Based on the results, at the country level, the largest number of estimated excess deaths occurred in India (4.1 million), the United States (1.1 million), Russia (1.1 million), Mexico (798,000), Brazil (792,000), Indonesia ( 736,000) and Pakistan (664,000). These seven countries may have accounted for more than half of the global excess deaths caused by the pandemic during the 24-month period. India alone, due to its large population, alone accounted for approximately 22% of the global death toll.

Rates of excess deaths were highest in Bolivia (734.9 deaths per 100,000), Bulgaria (647.3), and Eswatini (634.9); only 21 countries have an excess rate greater than 300 and Mexico, with 325 deaths per 100,000, ranks 20th. It is worth mentioning that by combining states or provinces with countries and organizing them higher according to the rate of excess deaths in 2020 and 2021 (See Table 1) Mexico as a country would occupy the 33rd place, since six states would be within the first 20 places with the highest excess mortality rate in the world, highlighting the CDMX that occupies the fifth place.

The difference between excess mortality and reported Covid-19 deaths could be due to misdiagnosis due to insufficient testing; to notification problems; to higher-than-expected mortality from other diseases due to behavioral changes related to the pandemic or reduced access to health care or other essential services. In contrast, the development and deployment of SARS-CoV-2 vaccines have greatly reduced mortality rates among people who contract the virus and among the general population.

It is possible that this comparison is measuring the response capacity of local health systems and their resilience to the onslaught of the pandemic, which leaves some of them in a very bad position. However, as the authors point out “….The magnitude of the disease burden could have changed for many causes of death during the period of the pandemic due to both the direct effects of the closures and the resulting economic crisis. To correctly divide excess deaths between those due directly to SARS-CoV-2 infection and those associated with changes in other diseases and injuries, it is necessary to consider multiple drivers of change in mortality since the start of the pandemic… ”.

Digital reporting of cause of death data and rapid dissemination of data to the public health community should be sought for this. If more countries invested in timely reporting, we would not only be able to track the effects of this and future pandemics, but we would be able to more quickly assess the effect of behavioral changes, such as social distancing, on death rates from other diseases. and injuries.

The differences shown between reported Covid-19 mortality and Covid-19-related excess mortality highlight the importance of using excess mortality estimates in policy and in monitoring and evaluation efforts.
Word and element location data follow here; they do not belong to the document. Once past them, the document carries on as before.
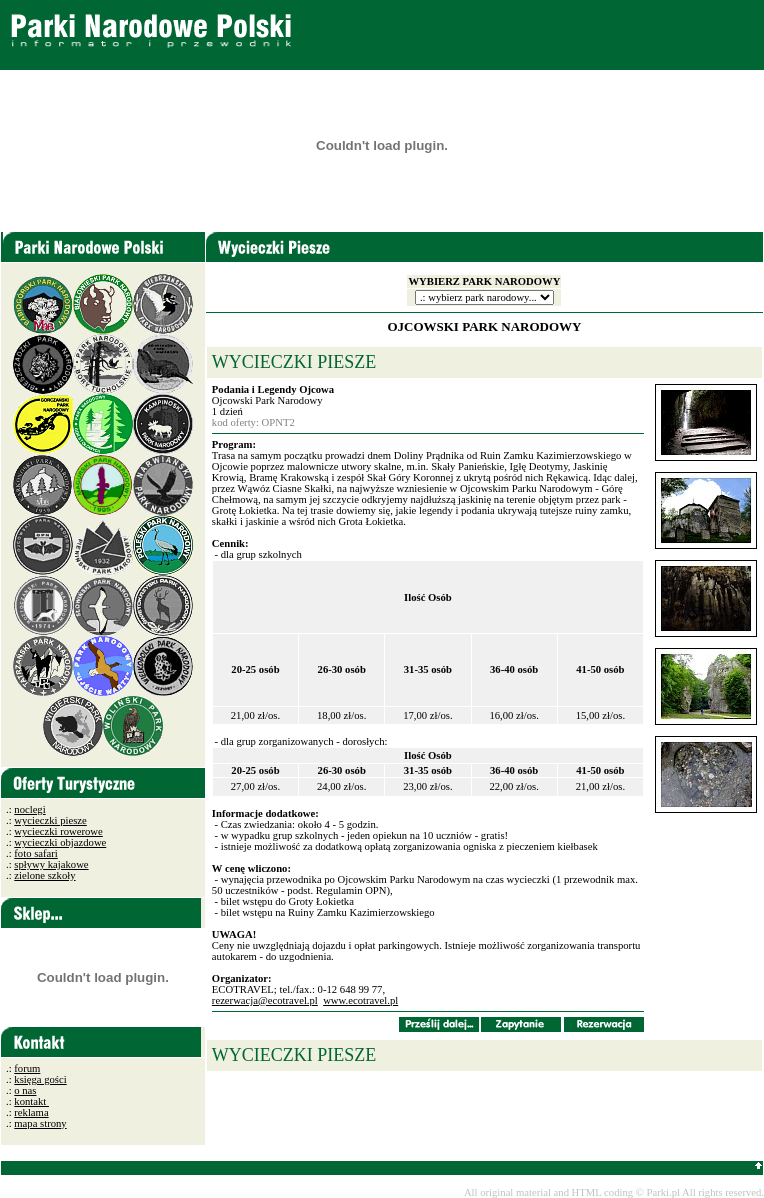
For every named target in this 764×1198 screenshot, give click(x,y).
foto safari (36, 853)
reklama (31, 1112)
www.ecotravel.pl (360, 1000)
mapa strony (40, 1123)
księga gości (40, 1079)
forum (27, 1068)
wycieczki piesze (50, 820)
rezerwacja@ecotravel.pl (265, 1000)
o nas (25, 1090)
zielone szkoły (44, 875)
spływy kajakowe (51, 864)
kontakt (31, 1101)
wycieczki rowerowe (58, 831)
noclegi (29, 809)
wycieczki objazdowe (60, 842)
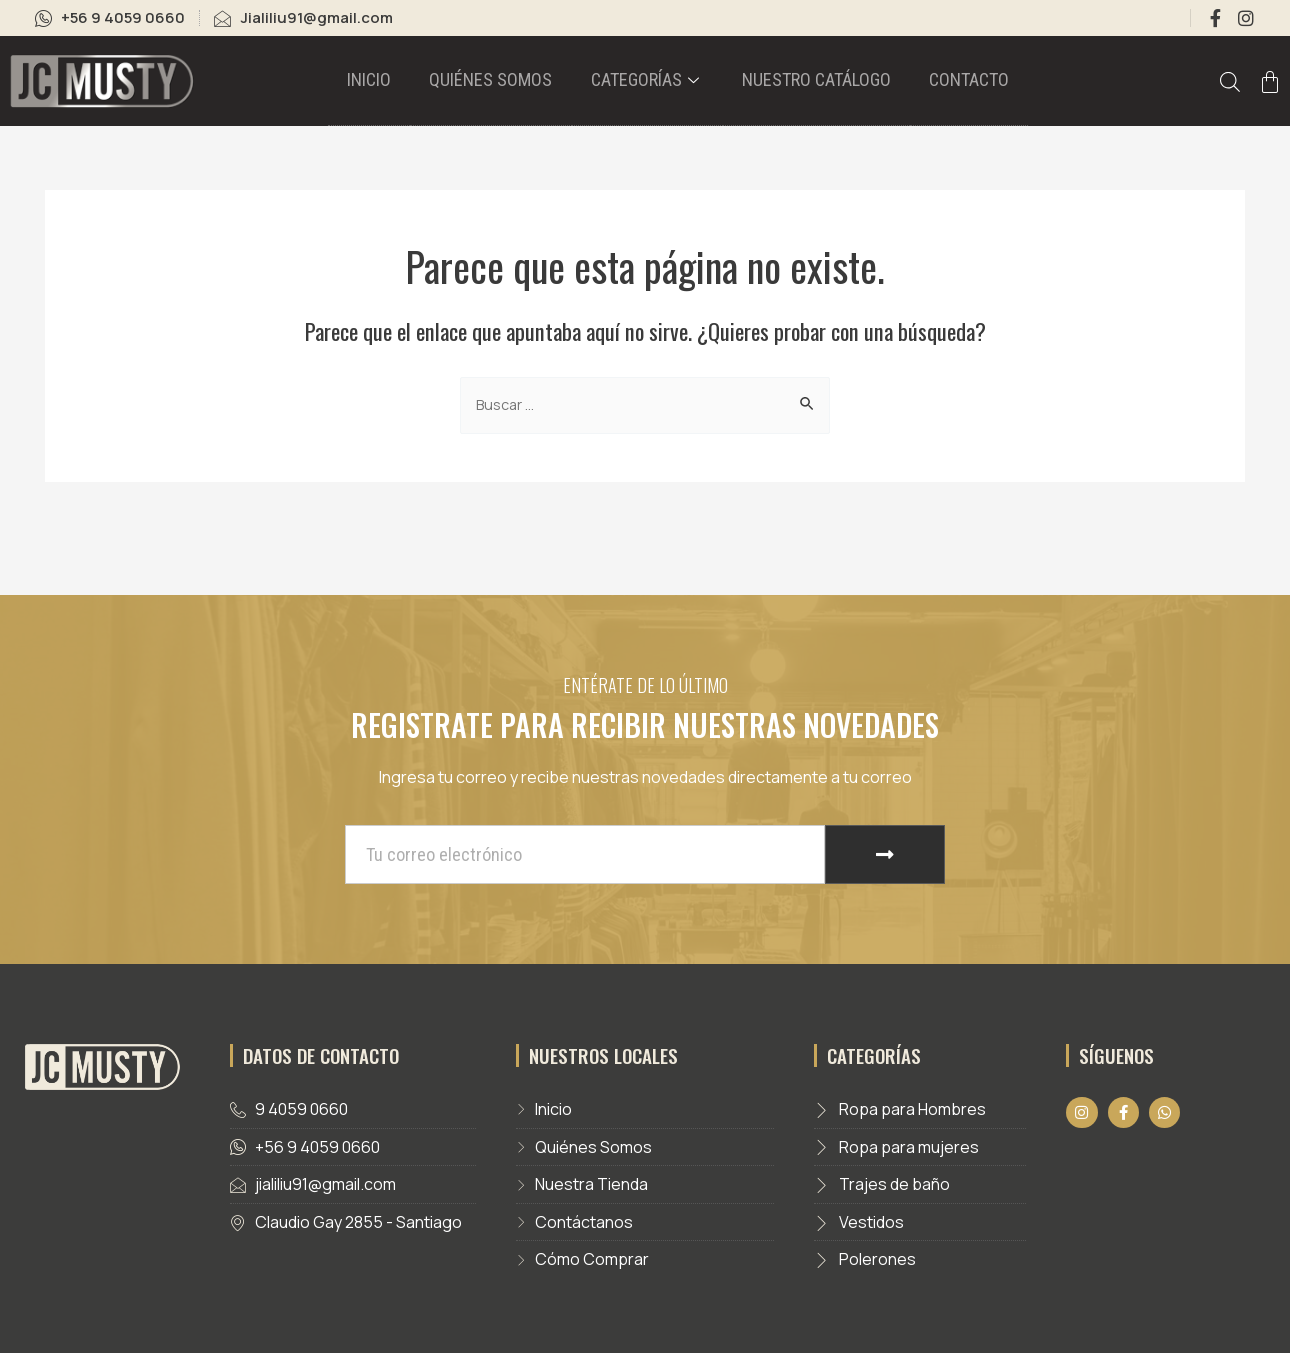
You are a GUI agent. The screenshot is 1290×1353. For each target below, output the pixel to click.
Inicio (408, 82)
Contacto (933, 82)
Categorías (649, 82)
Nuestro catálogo (799, 82)
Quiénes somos (512, 82)
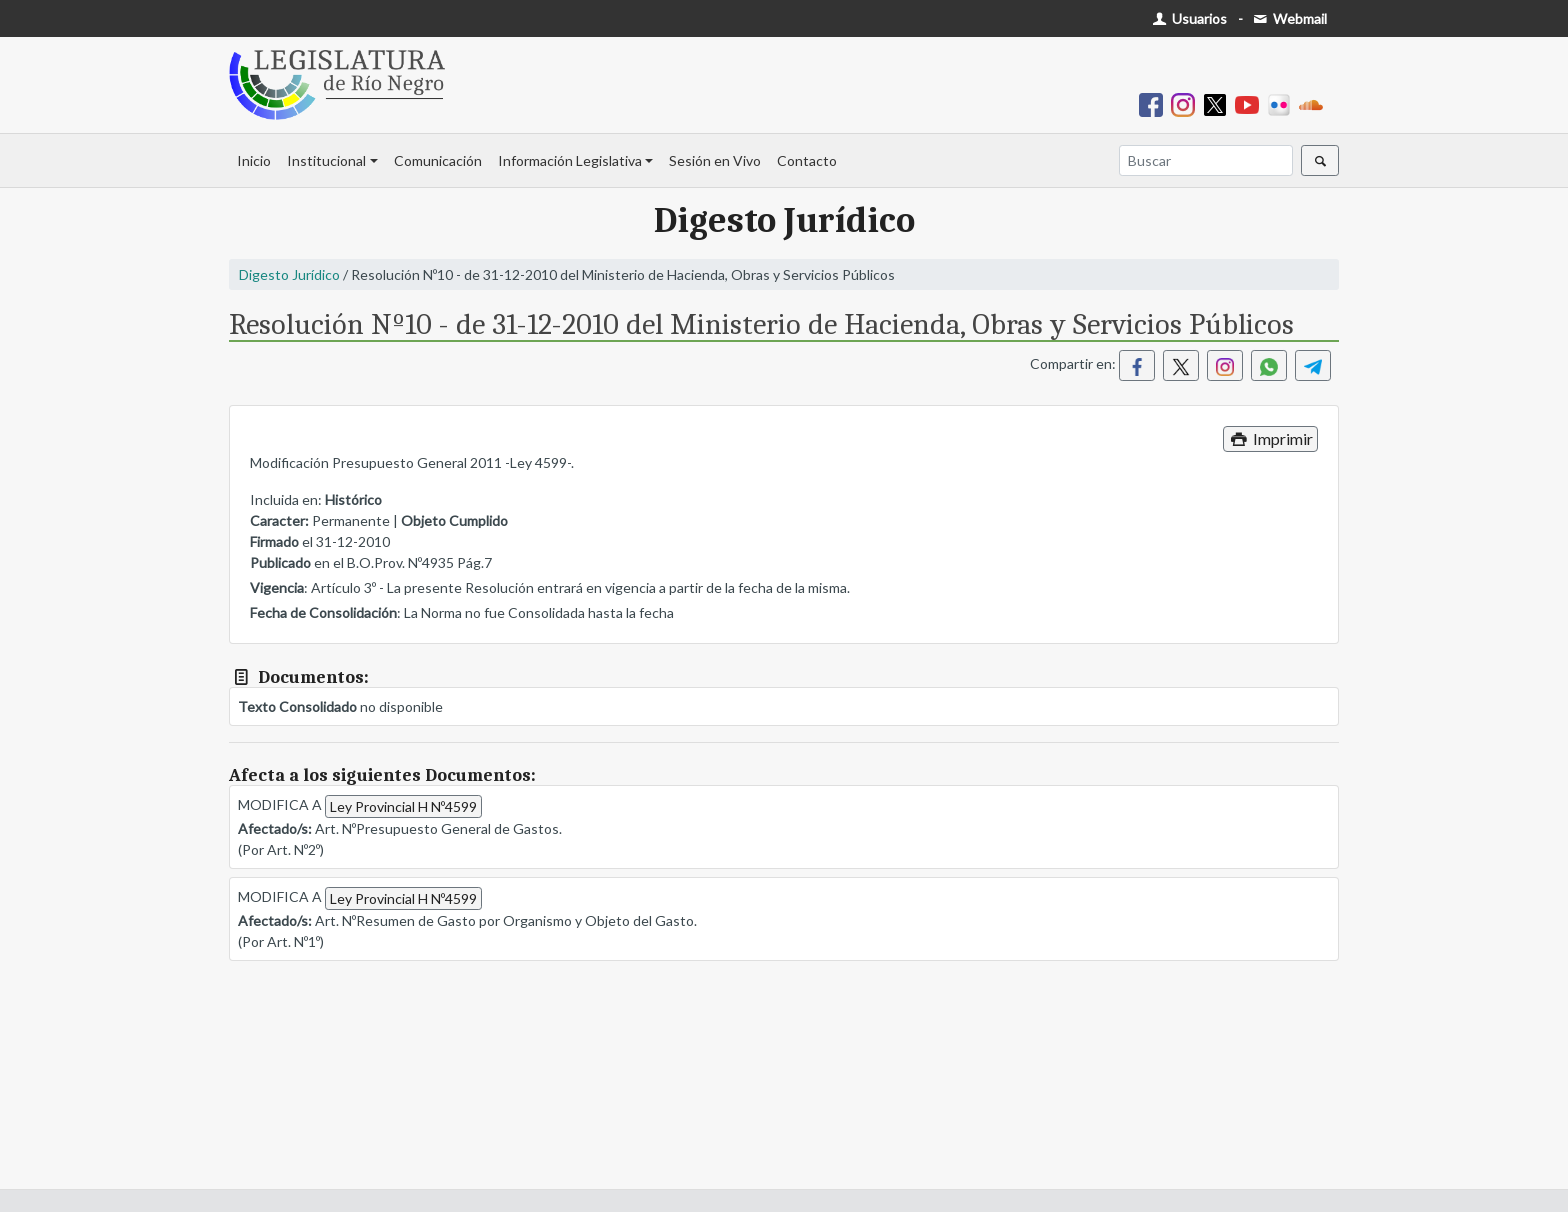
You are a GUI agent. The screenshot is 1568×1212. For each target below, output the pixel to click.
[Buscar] (1206, 160)
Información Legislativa (570, 160)
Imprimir (1270, 438)
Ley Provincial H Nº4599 (403, 806)
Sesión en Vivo (715, 160)
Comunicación (438, 160)
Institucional (326, 160)
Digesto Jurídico (289, 274)
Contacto (807, 160)
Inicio (254, 160)
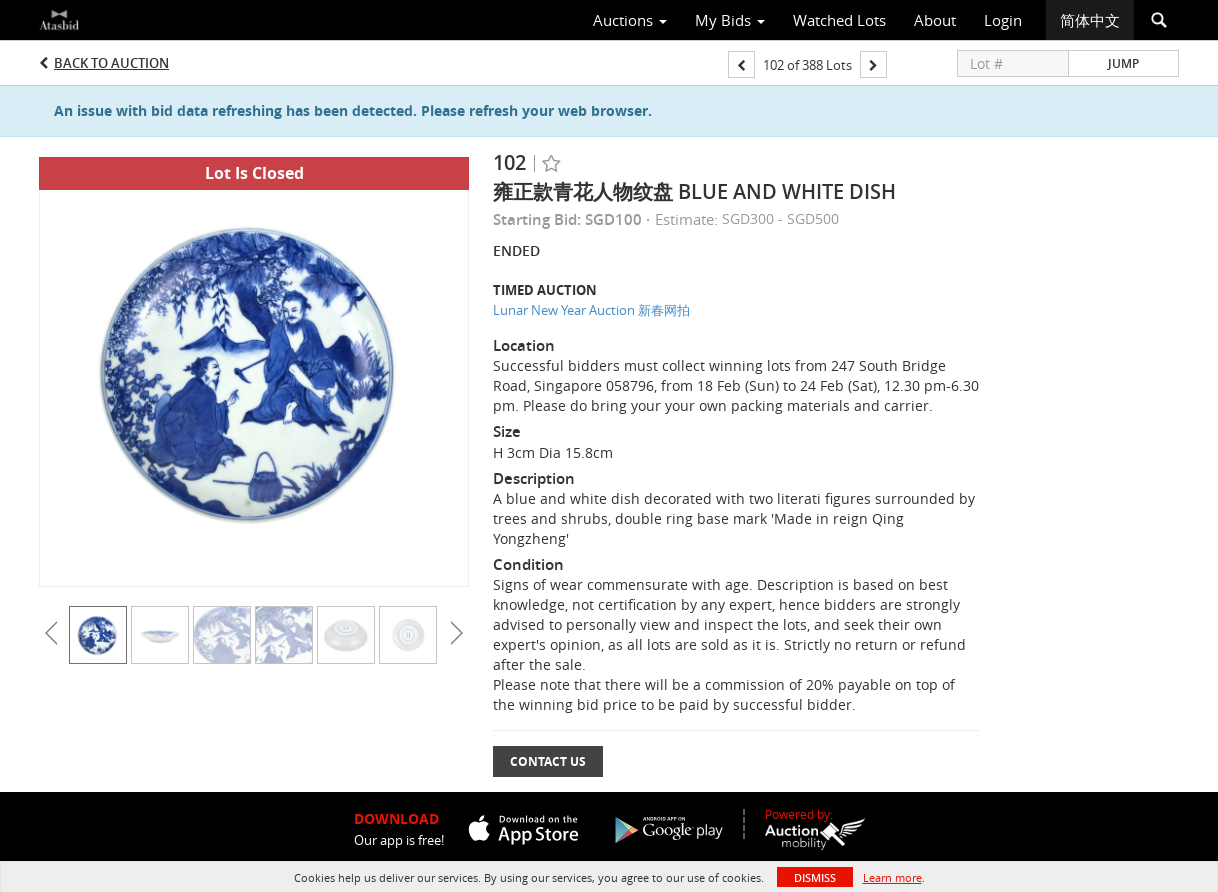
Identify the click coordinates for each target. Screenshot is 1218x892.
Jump (1123, 63)
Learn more (892, 877)
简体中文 (1090, 20)
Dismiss (815, 877)
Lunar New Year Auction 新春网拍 (591, 310)
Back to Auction (111, 63)
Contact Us (548, 761)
But above all, they acknowledge that by strengthening death reporting systems and mitigating political barriers to accurate reporting, it will be possible to better track and monitor the continuation of the existing Covid-19 pandemic and future pandemics.

*The author is a professor at the University of Washington in the Department of Health Measurement Sciences and the Institute for Health Metrics and Evaluation and co-author of the article analyzed.